How Best to Convert a Names-Values Tibble to a Named List?
[This article was first published on R – Jocelyn Ireson-Paine's Blog, and kindly contributed to R-bloggers]. (You can report issue about the content on this page here)
Want to share your content on R-bloggers? click here if you have a blog, or here if you don't.
Want to share your content on R-bloggers? click here if you have a blog, or here if you don't.

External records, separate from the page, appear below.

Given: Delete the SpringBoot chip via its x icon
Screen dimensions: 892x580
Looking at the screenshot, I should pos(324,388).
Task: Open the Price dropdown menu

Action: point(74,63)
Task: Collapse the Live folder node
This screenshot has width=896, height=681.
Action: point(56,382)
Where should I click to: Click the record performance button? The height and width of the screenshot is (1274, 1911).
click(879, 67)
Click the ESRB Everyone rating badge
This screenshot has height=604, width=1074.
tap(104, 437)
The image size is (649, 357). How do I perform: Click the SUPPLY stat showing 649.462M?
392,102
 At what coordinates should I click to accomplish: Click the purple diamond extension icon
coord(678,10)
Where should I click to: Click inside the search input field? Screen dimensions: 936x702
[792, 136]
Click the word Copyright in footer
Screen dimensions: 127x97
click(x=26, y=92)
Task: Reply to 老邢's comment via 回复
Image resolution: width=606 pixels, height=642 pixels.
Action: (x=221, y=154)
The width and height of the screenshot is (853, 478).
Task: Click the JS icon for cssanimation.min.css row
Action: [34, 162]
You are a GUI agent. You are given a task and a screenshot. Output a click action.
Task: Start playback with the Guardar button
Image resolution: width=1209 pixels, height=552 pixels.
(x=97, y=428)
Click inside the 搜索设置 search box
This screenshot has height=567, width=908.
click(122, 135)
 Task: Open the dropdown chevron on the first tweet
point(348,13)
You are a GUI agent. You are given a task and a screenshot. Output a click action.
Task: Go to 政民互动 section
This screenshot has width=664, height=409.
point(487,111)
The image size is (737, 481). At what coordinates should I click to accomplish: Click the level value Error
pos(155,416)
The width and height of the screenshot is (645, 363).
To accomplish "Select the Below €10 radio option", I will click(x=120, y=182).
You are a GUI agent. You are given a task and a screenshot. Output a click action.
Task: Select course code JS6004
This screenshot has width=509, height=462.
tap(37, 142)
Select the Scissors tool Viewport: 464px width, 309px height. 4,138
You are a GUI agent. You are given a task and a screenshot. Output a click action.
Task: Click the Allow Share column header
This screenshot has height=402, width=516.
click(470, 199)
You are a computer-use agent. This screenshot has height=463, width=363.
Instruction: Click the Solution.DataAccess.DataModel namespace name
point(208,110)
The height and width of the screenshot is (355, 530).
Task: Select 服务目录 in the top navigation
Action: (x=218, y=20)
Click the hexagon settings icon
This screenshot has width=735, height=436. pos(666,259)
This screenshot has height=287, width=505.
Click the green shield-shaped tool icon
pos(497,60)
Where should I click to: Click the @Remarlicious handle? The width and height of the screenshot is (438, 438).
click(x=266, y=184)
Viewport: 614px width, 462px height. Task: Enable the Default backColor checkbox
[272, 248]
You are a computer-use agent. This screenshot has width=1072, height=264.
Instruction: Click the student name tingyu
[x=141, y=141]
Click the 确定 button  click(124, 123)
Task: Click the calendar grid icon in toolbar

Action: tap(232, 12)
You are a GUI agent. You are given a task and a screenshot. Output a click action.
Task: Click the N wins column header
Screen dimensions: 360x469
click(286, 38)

Here, in the spirit of my “Experiments with by_row()” post, are some experiments in writing and timing
a function spread_to_list that converts a two-column tibble such as:
x 1 y 2 z 3 t 4to a named list:
list( x=1, y=2, z=3, t=4 )I need this for processing the parameter sheets shown in that by_row post, and I’ll explain why later. In this post, I’m just interested in how best to define
spread_to_list.
The best implementation looks like either
spread_to_list_3 or spread_to_list_4 below.
# try_spread_to_list.R
#
# Consider a tibble t with two columns,
# where each cell in the second column
# represents the value associated with
# the string (assumed to be its name)
# in the first column.
#
# I want to define a function spread_to_list()
# which converts t into a named list whose names
# are the names in the first column, and whose
# values are the values in the second column.
#
# For example, if t is:
# names no_of_days
# DaysInMay 31
# DaysInJune 30
# then
# spread_to_list(t)
# would be the list
# list( DaysInMay = 31, DaysInJune = 30 )
#
# The code here tries various ways
# of implementing spread_to_list,
# and benchmarks them. Two are variants
# of one another, using spread() and converting
# its result. Another two take the values
# column as a list, and call setNames() to
# convert to a named list.
library( tidyverse )
library( microbenchmark )
library( stringr )
t <- tribble( ~a , ~b
, 'x', 1
, 'y', 2
, 'z', 3
, 't', 4
)
#
# I'm going to try various ways
# of implementing spread_to_list()
# on t.
# First, what happens if I call spread()?
s <- spread( t, a, b )
#
# s becomes a one-row tibble:
# t x y z
# 1 4 1 2 3
# How can I convert s to a named list?
# An obvious way is to call map().
# Let's see what the function argument to
# map() gets passed if I call map() on s.
map( s, show )
#
# Displays
# [1] 4
# [1] 1
# [1] 2
# [1] 3
# So it gets passed a column of the
# tibble as an atomic vector.
map( s, function(x)x )
#
# Returns a list of these elements:
# list(t = 4, x = 1, y = 2, z = 3)
# That's because map() is defined to return
# lists. So the call above uses it merely
# as a type converter.
map( s, identity )
#
# Does the same. identity() is a built-in
# identity function.
# But maybe I can avoid mapping. In my
# experiments with by_row(),
# http://www.j-paine.org/blog/2017/10/experiments-with-by_row.html ,
# I discovered that as.list() will convert
# a tibble to a named list.
as.list( s )
#
# Also returns
# list(t = 4, x = 1, y = 2, z = 3).
# But can I avoid spread() altogether?
# Browsing the discussion groups gave me
# the idea of trying setNames().
# Let's try that, passing t's names as its
# second argunent and t's values as its
# first.
setNames( t[[2]], t[[1]] )
#
# Gives me an atomic named vector.
# I need to convert it to a list.
# One way is for the argument to setNames()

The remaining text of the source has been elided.